## INSTRUCCIONES DE LA TAREA
Traduce al inglés esta oración del texto sobre el Paraíso: "¿Es el Paraíso luz blanca al final del túnel negro o diáfanas escaleras de cristal y puerta dorada?"

## TEXTO DE LA PÁGINA
....
Mar 19.08.2014

CONTRATAPA

Homo Paraíso

› Por Rodrigo Fresán

Desde Barcelona

UNO ¿Estuvo alguna vez en lo que hoy es Irán, junto al río Karún, que en la Biblia se llama Gihon? ¿O donde ahora se alza la celestial Tabriz? ¿O tal vez, para inmigrantes de rodillas, al otro lado de esa valla a saltar y de ese estrecho a cruzar que separa a Africa de Europa? ¿Y cuándo fue que el Paraíso –muera primero, entre después– decidió emigrar de la Tierra para posarse entre nubes blanquísimas? ¿Flotará ya allí Robin Williams quien, seguro, no ha respetado ni el minuto de silencio por sí mismo o quizá –por suicida– habrá sido despachado al infierno de una eterna stand-up tragedy sin público, ni risas, ni chistes ajenos para robar? ¿Es el Paraíso luz blanca al final del túnel negro o diáfanas escaleras de cristal y puerta dorada? ¿O será el Paraíso –ese sitio del que se irradia ese Amor con mayúsculas que mueve al Sol y las demás estrellas y a la Súper-Luna y a las Perseidas– este par de metros cuadrados de arena mallorquina que Rodríguez defiende como si se tratara de playa de Normandía en Día D? ¿Quién sabe? ¿Importa? De pronto, Rodríguez se acuerda de esa canción de Talking Heads que cantaba en su adolescencia, “Heaven”, en la que Heaven es el nombre de un bar al que todos quieren entrar y donde, a la altura del estribillo, se explica a los fieles que “El Paraíso, El Paraíso es un lugar / Un lugar donde nunca / Nunca pasa nada”.
....
## EXTRACTO DE ORIGEN
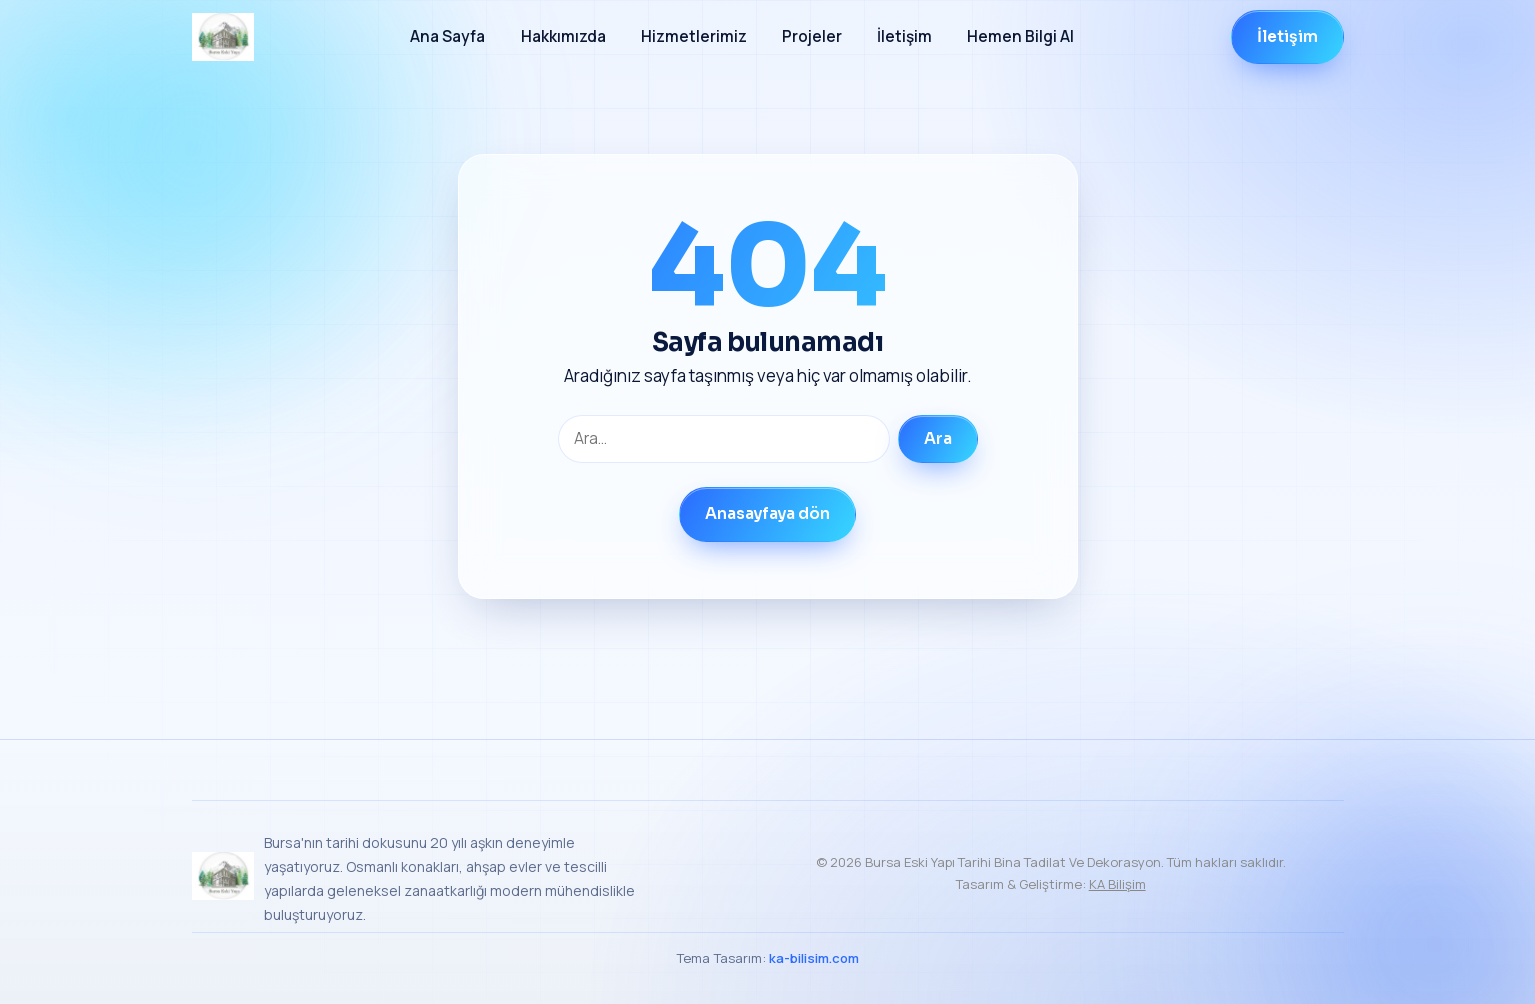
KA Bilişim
....
## SOLUCIÓN DESARROLLADA
Is Paradise a white light at the end of the black tunnel, or clear glass stairs and a golden door?